Element lookup lines:
BEGIN

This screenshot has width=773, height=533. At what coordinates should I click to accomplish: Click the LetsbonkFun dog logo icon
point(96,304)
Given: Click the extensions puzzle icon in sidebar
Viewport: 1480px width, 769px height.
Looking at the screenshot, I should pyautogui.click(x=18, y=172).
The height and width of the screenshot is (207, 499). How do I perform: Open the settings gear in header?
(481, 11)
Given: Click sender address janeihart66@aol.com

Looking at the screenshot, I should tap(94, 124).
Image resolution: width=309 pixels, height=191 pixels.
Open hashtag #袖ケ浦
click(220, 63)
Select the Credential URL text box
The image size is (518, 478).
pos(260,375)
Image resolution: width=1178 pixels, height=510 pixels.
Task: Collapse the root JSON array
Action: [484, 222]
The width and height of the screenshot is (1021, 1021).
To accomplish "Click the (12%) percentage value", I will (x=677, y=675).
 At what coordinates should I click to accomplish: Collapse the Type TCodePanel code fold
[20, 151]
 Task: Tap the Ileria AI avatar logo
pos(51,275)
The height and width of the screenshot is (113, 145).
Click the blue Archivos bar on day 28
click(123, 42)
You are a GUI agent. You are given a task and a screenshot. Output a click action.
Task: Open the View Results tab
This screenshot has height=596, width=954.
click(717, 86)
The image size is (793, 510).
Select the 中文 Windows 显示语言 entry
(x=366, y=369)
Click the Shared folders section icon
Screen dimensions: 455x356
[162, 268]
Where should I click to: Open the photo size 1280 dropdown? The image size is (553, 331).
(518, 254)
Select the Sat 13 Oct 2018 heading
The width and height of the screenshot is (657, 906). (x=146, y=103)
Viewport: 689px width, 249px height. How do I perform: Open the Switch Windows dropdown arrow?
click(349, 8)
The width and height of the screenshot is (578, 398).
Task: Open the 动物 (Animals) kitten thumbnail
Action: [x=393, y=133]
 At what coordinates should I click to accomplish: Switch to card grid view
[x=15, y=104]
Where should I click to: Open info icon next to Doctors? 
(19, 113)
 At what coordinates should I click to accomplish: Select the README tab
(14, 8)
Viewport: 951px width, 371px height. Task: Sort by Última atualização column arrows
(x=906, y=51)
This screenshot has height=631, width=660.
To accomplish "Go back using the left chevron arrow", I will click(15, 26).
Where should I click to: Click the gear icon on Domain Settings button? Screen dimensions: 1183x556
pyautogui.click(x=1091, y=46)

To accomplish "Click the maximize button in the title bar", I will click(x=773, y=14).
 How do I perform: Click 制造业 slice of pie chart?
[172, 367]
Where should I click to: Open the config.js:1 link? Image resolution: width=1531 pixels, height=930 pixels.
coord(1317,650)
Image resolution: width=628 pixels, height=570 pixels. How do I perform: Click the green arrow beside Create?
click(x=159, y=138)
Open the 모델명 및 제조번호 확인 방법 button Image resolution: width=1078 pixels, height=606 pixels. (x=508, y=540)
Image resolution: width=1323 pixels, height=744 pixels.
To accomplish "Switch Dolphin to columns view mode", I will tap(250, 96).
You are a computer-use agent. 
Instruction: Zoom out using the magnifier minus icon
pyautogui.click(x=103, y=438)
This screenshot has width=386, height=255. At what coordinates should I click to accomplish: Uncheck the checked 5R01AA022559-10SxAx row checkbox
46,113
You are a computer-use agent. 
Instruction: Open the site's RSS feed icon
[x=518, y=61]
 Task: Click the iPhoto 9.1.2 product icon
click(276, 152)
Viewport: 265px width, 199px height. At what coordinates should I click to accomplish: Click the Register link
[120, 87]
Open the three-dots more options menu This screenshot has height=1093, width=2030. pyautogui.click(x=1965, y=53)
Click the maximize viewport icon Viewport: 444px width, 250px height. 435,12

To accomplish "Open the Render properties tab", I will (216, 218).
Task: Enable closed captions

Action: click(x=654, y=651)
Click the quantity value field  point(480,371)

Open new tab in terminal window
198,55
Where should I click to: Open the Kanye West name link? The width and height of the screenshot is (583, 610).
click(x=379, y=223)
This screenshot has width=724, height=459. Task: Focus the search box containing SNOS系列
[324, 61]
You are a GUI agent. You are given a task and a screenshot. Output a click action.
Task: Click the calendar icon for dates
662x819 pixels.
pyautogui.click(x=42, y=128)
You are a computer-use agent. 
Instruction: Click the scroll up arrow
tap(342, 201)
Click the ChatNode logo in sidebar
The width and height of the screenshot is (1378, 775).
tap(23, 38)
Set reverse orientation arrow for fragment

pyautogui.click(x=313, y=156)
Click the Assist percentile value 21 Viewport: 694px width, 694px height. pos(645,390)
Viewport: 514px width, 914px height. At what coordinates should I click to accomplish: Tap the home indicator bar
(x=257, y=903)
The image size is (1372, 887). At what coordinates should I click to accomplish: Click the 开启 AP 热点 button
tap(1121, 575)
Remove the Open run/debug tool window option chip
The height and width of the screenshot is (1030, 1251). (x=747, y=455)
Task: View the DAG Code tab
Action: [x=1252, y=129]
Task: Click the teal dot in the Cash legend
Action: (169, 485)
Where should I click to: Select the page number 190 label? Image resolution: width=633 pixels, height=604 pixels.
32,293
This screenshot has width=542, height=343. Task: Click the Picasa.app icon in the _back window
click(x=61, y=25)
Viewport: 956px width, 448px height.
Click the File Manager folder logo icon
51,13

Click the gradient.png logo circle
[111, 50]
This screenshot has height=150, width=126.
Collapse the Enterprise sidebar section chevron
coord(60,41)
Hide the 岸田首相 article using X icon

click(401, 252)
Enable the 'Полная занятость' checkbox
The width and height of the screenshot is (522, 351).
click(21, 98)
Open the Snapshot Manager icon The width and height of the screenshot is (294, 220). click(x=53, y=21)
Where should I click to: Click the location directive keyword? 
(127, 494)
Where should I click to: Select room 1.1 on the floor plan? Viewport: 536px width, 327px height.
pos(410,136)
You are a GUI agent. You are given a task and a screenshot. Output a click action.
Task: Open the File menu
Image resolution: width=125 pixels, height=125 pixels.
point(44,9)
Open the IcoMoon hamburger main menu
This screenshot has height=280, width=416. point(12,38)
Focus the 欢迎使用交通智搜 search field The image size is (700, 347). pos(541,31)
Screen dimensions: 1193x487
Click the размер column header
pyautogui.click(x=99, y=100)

END

THE PROBLEM: Set out the lines above as a numbered list, omitting any blank lines.

EXERCISE RESPONSE:
1. This screenshot has width=773, height=533. At what coordinates should I click to accomplish: Click the LetsbonkFun dog logo icon
2. point(96,304)
3. Given: Click the extensions puzzle icon in sidebar
4. Viewport: 1480px width, 769px height.
5. Looking at the screenshot, I should pyautogui.click(x=18, y=172).
6. The height and width of the screenshot is (207, 499). How do I perform: Open the settings gear in header?
7. (481, 11)
8. Given: Click sender address janeihart66@aol.com
9. Looking at the screenshot, I should tap(94, 124).
10. Image resolution: width=309 pixels, height=191 pixels.
11. Open hashtag #袖ケ浦
12. click(220, 63)
13. Select the Credential URL text box
14. The image size is (518, 478).
15. pos(260,375)
16. Image resolution: width=1178 pixels, height=510 pixels.
17. Task: Collapse the root JSON array
18. Action: [484, 222]
19. The width and height of the screenshot is (1021, 1021).
20. To accomplish "Click the (12%) percentage value", I will (x=677, y=675).
21.  At what coordinates should I click to accomplish: Collapse the Type TCodePanel code fold
22. [20, 151]
23.  Task: Tap the Ileria AI avatar logo
24. pos(51,275)
25. The height and width of the screenshot is (113, 145).
26. Click the blue Archivos bar on day 28
27. click(123, 42)
28. You are a GUI agent. You are given a task and a screenshot. Output a click action.
29. Task: Open the View Results tab
30. This screenshot has height=596, width=954.
31. click(717, 86)
32. The image size is (793, 510).
33. Select the 中文 Windows 显示语言 entry
34. (x=366, y=369)
35. Click the Shared folders section icon
36. Screen dimensions: 455x356
37. [162, 268]
38. Where should I click to: Open the photo size 1280 dropdown? The image size is (553, 331).
39. (518, 254)
40. Select the Sat 13 Oct 2018 heading
41. The width and height of the screenshot is (657, 906). (x=146, y=103)
42. Viewport: 689px width, 249px height. How do I perform: Open the Switch Windows dropdown arrow?
43. click(349, 8)
44. The width and height of the screenshot is (578, 398).
45. Task: Open the 动物 (Animals) kitten thumbnail
46. Action: [x=393, y=133]
47.  At what coordinates should I click to accomplish: Switch to card grid view
48. [x=15, y=104]
49. Where should I click to: Open info icon next to Doctors? 
50. (19, 113)
51.  At what coordinates should I click to accomplish: Select the README tab
52. (14, 8)
53. Viewport: 951px width, 371px height. Task: Sort by Última atualização column arrows
54. (x=906, y=51)
55. This screenshot has height=631, width=660.
56. To accomplish "Go back using the left chevron arrow", I will click(15, 26).
57. Where should I click to: Click the gear icon on Domain Settings button? Screen dimensions: 1183x556
58. pyautogui.click(x=1091, y=46)
59. To accomplish "Click the maximize button in the title bar", I will click(x=773, y=14).
60.  How do I perform: Click 制造业 slice of pie chart?
61. [172, 367]
62. Where should I click to: Open the config.js:1 link? Image resolution: width=1531 pixels, height=930 pixels.
63. coord(1317,650)
64. Image resolution: width=628 pixels, height=570 pixels. How do I perform: Click the green arrow beside Create?
65. click(x=159, y=138)
66. Open the 모델명 및 제조번호 확인 방법 button Image resolution: width=1078 pixels, height=606 pixels. (x=508, y=540)
67. Image resolution: width=1323 pixels, height=744 pixels.
68. To accomplish "Switch Dolphin to columns view mode", I will tap(250, 96).
69. You are a computer-use agent. 
70. Instruction: Zoom out using the magnifier minus icon
71. pyautogui.click(x=103, y=438)
72. This screenshot has width=386, height=255. At what coordinates should I click to accomplish: Uncheck the checked 5R01AA022559-10SxAx row checkbox
73. 46,113
74. You are a computer-use agent. 
75. Instruction: Open the site's RSS feed icon
76. [x=518, y=61]
77.  Task: Click the iPhoto 9.1.2 product icon
78. click(276, 152)
79. Viewport: 265px width, 199px height. At what coordinates should I click to accomplish: Click the Register link
80. [120, 87]
81. Open the three-dots more options menu This screenshot has height=1093, width=2030. pyautogui.click(x=1965, y=53)
82. Click the maximize viewport icon Viewport: 444px width, 250px height. 435,12
83. To accomplish "Open the Render properties tab", I will (216, 218).
84. Task: Enable closed captions
85. Action: click(x=654, y=651)
86. Click the quantity value field  point(480,371)
87. Open new tab in terminal window
88. 198,55
89. Where should I click to: Open the Kanye West name link? The width and height of the screenshot is (583, 610).
90. click(x=379, y=223)
91. This screenshot has width=724, height=459. Task: Focus the search box containing SNOS系列
92. [324, 61]
93. You are a GUI agent. You are given a task and a screenshot. Output a click action.
94. Task: Click the calendar icon for dates
95. 662x819 pixels.
96. pyautogui.click(x=42, y=128)
97. You are a computer-use agent. 
98. Instruction: Click the scroll up arrow
99. tap(342, 201)
100. Click the ChatNode logo in sidebar
101. The width and height of the screenshot is (1378, 775).
102. tap(23, 38)
103. Set reverse orientation arrow for fragment
104. pyautogui.click(x=313, y=156)
105. Click the Assist percentile value 21 Viewport: 694px width, 694px height. pos(645,390)
106. Viewport: 514px width, 914px height. At what coordinates should I click to accomplish: Tap the home indicator bar
107. (x=257, y=903)
108. The image size is (1372, 887). At what coordinates should I click to accomplish: Click the 开启 AP 热点 button
109. tap(1121, 575)
110. Remove the Open run/debug tool window option chip
111. The height and width of the screenshot is (1030, 1251). (x=747, y=455)
112. Task: View the DAG Code tab
113. Action: [x=1252, y=129]
114. Task: Click the teal dot in the Cash legend
115. Action: (169, 485)
116. Where should I click to: Select the page number 190 label? Image resolution: width=633 pixels, height=604 pixels.
117. 32,293
118. This screenshot has width=542, height=343. Task: Click the Picasa.app icon in the _back window
119. click(x=61, y=25)
120. Viewport: 956px width, 448px height.
121. Click the File Manager folder logo icon
122. 51,13
123. Click the gradient.png logo circle
124. [111, 50]
125. This screenshot has height=150, width=126.
126. Collapse the Enterprise sidebar section chevron
127. coord(60,41)
128. Hide the 岸田首相 article using X icon
129. click(401, 252)
130. Enable the 'Полная занятость' checkbox
131. The width and height of the screenshot is (522, 351).
132. click(21, 98)
133. Open the Snapshot Manager icon The width and height of the screenshot is (294, 220). click(x=53, y=21)
134. Where should I click to: Click the location directive keyword? 
135. (127, 494)
136. Where should I click to: Select room 1.1 on the floor plan? Viewport: 536px width, 327px height.
137. pos(410,136)
138. You are a GUI agent. You are given a task and a screenshot. Output a click action.
139. Task: Open the File menu
140. Image resolution: width=125 pixels, height=125 pixels.
141. point(44,9)
142. Open the IcoMoon hamburger main menu
143. This screenshot has height=280, width=416. point(12,38)
144. Focus the 欢迎使用交通智搜 search field The image size is (700, 347). pos(541,31)
145. Screen dimensions: 1193x487
146. Click the размер column header
147. pyautogui.click(x=99, y=100)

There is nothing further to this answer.